*DATA IN THIS EXERCISE*.
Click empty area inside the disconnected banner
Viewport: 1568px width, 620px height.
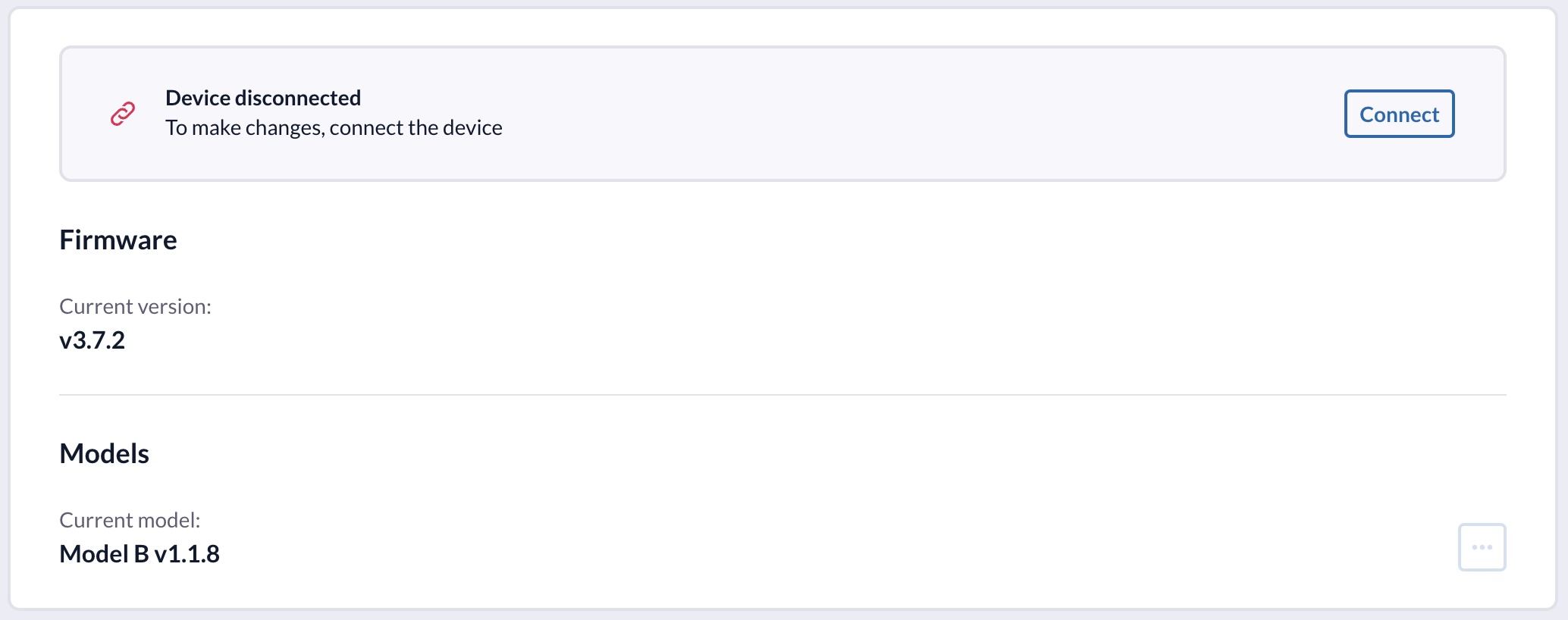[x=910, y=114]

--

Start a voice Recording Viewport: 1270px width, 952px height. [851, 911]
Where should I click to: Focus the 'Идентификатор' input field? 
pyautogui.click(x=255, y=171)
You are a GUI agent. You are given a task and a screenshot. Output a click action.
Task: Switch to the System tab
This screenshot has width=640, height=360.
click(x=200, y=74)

*THE TASK*. All lines in the data above from the one with "Start a voice" through the one with "Task: Switch to the System tab" must be repeated exactly, and no others.

*RESPONSE AREA*.
Start a voice Recording Viewport: 1270px width, 952px height. [851, 911]
Where should I click to: Focus the 'Идентификатор' input field? 
pyautogui.click(x=255, y=171)
You are a GUI agent. You are given a task and a screenshot. Output a click action.
Task: Switch to the System tab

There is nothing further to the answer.